What you should do
From the Infinity deployment tutorial below, copy word for word everything from "[cerebrium.dependencies.pip]" down to "array of models.".

Supplied text
-- start --

Skip to main content
In this tutorial, we’ll create a high-throughput, low-latency REST API for serving text-embeddings, reranking models, clip, clap and colpali. We will be using the open-source framework infinity. Infinity is very versatile, with the ability to be used across different GPUs/CPUs as well as across different frameworks. The inference server is built on top of PyTorch, optimum (ONNX/TensorRT) and CTranslate2, using FlashAttention to get the most out of your NVIDIA CUDA, AMD ROCM, CPU, AWS INF2 or APPLE MPS accelerator. Infinity uses dynamic batching and tokenization dedicated in worker threads. You can see the final working version here on Github

Project Setup

Make sure you have completed our quickstart to make sure you have our CLI installed and have created an account.
  1. Run the command: cerebrium init infinity-throughput
It would have created two files:
  • main.py: Where our entrypoint code lives
  • cerebrium.toml: Where we define our container image and auto-scaling parameters
We will start with first defining our container environment in order to run our application. Infinity has a public docker image on Dockerhub that we will use. In order for Cerebrium to pull this image (even though its public), you need to be signed in to Dockerhub. You can run the following command:
docker login -u your-dockerhub-username
# Enter your password or access token when prompted
Now that you are logged in, you can add the following to your cerebrium.toml
[cerebrium.deployment]
name = "1-high-throughput"
python_version = "3.11"
docker_base_image_url = "michaelf34/infinity:0.0.77"
disable_auth = true
include = ['./*', 'main.py', 'cerebrium.toml']
exclude = ['.*']
Depending on your hardware type and model(s) you select you will have different autoscaling criteria. You can define this with the following sections in your cerebrium.toml:
[cerebrium.hardware]
cpu = 6.0
memory = 12.0
compute = "AMPERE_A10"
region = "us-east-1"

[cerebrium.scaling]
min_replicas = 0
max_replicas = 2
cooldown = 30
replica_concurrency = 500
scaling_metric = "concurrency_utilization"

[cerebrium.dependencies.pip]
numpy = "latest"
"infinity-emb[all]" = "0.0.77"
optimum = ">=1.24.0,<2.0.0"
transformers = "<4.49"
click = "==8.1.8"
fastapi = "latest"
uvicorn = "latest"
pandas = "latest"
We will run our model using a Ampere A10 which can handle up to 500 concurrent inputs. In our main.py, we will start by creating a class that will handle all our Embedding model functionality using the infintity framework. We are building this with a few models in mind in order for us to test the functionality/results on a wide array of models.
from infinity_emb import AsyncEngineArray, EngineArgs

class InfinityModel:
    def __init__(self):
        self.model_ids = [
            "jinaai/jina-clip-v1",
            "michaelfeil/bge-small-en-v1.5",
            "mixedbread-ai/mxbai-rerank-xsmall-v1",
            "philschmid/tiny-bert-sst2-distilled"
        ]
        self.engine_array = None

    def _get_array(self):
        return AsyncEngineArray.from_args([
            EngineArgs(model_name_or_path=model, model_warmup=False)

-- end --

Information shown
-- start --

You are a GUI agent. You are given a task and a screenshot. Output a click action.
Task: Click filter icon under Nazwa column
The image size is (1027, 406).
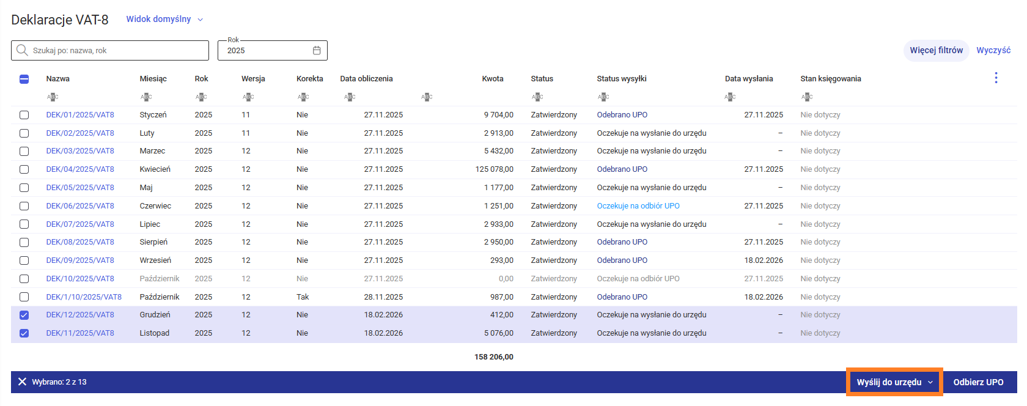[x=53, y=97]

-- end --

Exercise answer
[cerebrium.dependencies.pip]
numpy = "latest"
"infinity-emb[all]" = "0.0.77"
optimum = ">=1.24.0,<2.0.0"
transformers = "<4.49"
click = "==8.1.8"
fastapi = "latest"
uvicorn = "latest"
pandas = "latest"
We will run our model using a Ampere A10 which can handle up to 500 concurrent inputs. In our main.py, we will start by creating a class that will handle all our Embedding model functionality using the infintity framework. We are building this with a few models in mind in order for us to test the functionality/results on a wide array of models.